Désormais, plus personne ne sera donc désigné tuteur ou curateur contre son gré?

Oui, c’est la décision du Conseil d’Etat, et ce, quelle que soit la suite donnée au niveau fédéral à l’initiative du conseiller national Jean-Christophe Schwaab. Le processus sera donc réformé avec la perspective d’arriver à 50% des tutelles gérées par des professionnels et 50% par les familles, les bénévoles ou autres associations qui souhaitent toujours s’impliquer. Bien entendu, nous renforcerons l’accompagnement de ces curatelles privées.

En 2011, l’Asloca vaudoise a lancé une initiative intitulée «Stop à la pénurie de logements». Pourquoi le Conseil d’Etat a-t-il souhaité lui opposer un contre-projet?

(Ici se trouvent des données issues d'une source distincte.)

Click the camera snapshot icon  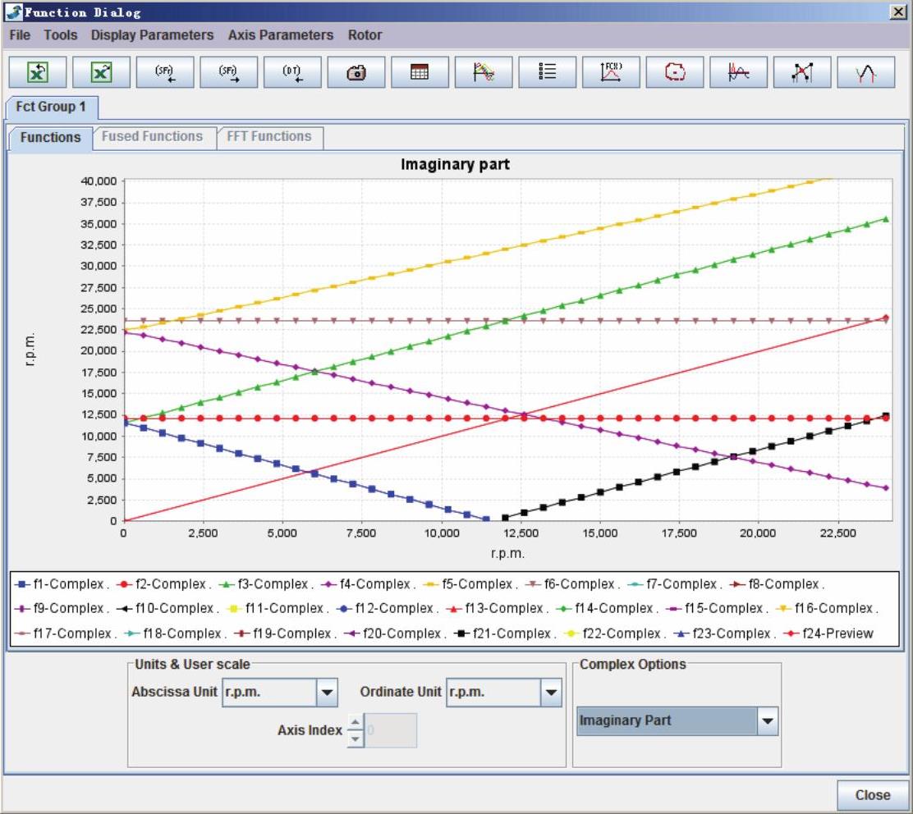tap(356, 72)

Notre analyse repose sur un constat : le problème n’est pas financier mais foncier, et l’initiative ne répond que très partiellement à cette problématique. Les capitaux sont assez nombreux, ce qui manque, ce sont des terrains, et surtout la volonté de la part des investisseurs de construire des logements répondant aux besoins de tous les Vaudois. C’est donc là qu’il faut agir, d’où notre contre-projet. D’ailleurs, si l’Asloca avait dû rédiger son initiative aujourd’hui, je suis convaincue qu’elle l’aurait fait différemment!

En parlant d’aménagement du territoire, le canton de Vaud n’est pas le plus en avance dans ce domaine...

De longue date, je me suis battue pour un aménagement du territoire qui soit cohérent et au service de la population. Privilégier des zones à bâtir dans des endroits où il n’y a ni école ni transports n’a aucun sens. Il faut avancer sur cette question, mais avec intelligence.

Beaucoup vous reprochent de ne pas vous être suffisamment investie dans les fusions de communes qui connaissent de nombreux ratés...

Je suis très à l’aise sur cette question. Car je me suis systématiquement déplacée dans toutes les communes qui m’ont sollicitée, y compris lorsqu’il y avait des questions politiques graves à résoudre. J’ai même appelé des préfets et des syndics pour leur faire part de ma disponibilité. A plusieurs reprises, ma présence n’a pas été souhaitée. Mais je suis allée partout où on me l’a demandé. Soyons sérieux, quand on enregistre des refus à plus de 80%, je ne pense pas que l’absence d’un Conseiller d’Etat puisse être invoquée! D’ailleurs, si je m’étais plus impliquée, ceux-là même qui critiquent auraient sans doute reproché au canton de mettre à mal l’autonomie communale!

Selon vous quels facteurs expliquent les échecs de fusions observés actuellement?

Il y a autant de facteurs que d’échecs. Mais je pense que lorsque la loi sur les fusions est entrée en vigueur en 2007, ce sont d’abord les petites communes qui sont entrées en matière et ont bel et bien fusionné. En revanche, fusionner un plus grand nombre de communes, ou des communes plus grandes, se révèle forcément plus problématique. Les questions identitaires et d’étendue territoriale se révèlent prépondérantes et demandent du temps pour être résolues. Pour que le processus suive sont cours, j’ai mis en place un groupe de travail chargé de proposer des mesures concrètes pour inciter et faciliter les fusions en répondant aux craintes des opposants.

Reste enfin la question des cultes, dont vous avez la responsabilité, et plus particulièrement des relations avec la communauté musulmane...

Au Grand Conseil, j’ai évoqué cette question en parlant «d’exigence et de rigueur». Les musulmans représentent 4.5% de la population vaudoise, et il ne s’agit en aucun cas de les exclure, bien au contraire. Pour rappel, le canton de Vaud reconnaît des communautés et non des religions. Mais pour obtenir cette reconnaissance officielle, une communauté, qu’elle soit musulmane, évangélique, anglicane ou autre, devra répondre à des critères exigeants fixés par le Conseil d’Etat. Elle devra donc faire la preuve de sa présence de longue date sur notre territoire, de son adhésion au dialogue inter-religieux, de son insertion au sein de la société, du respect de l’ordre juridique suisse dans toute son étendue, etc. Ces critères sont exigeants, mais ils sont justes et garants de notre vivre-ensemble.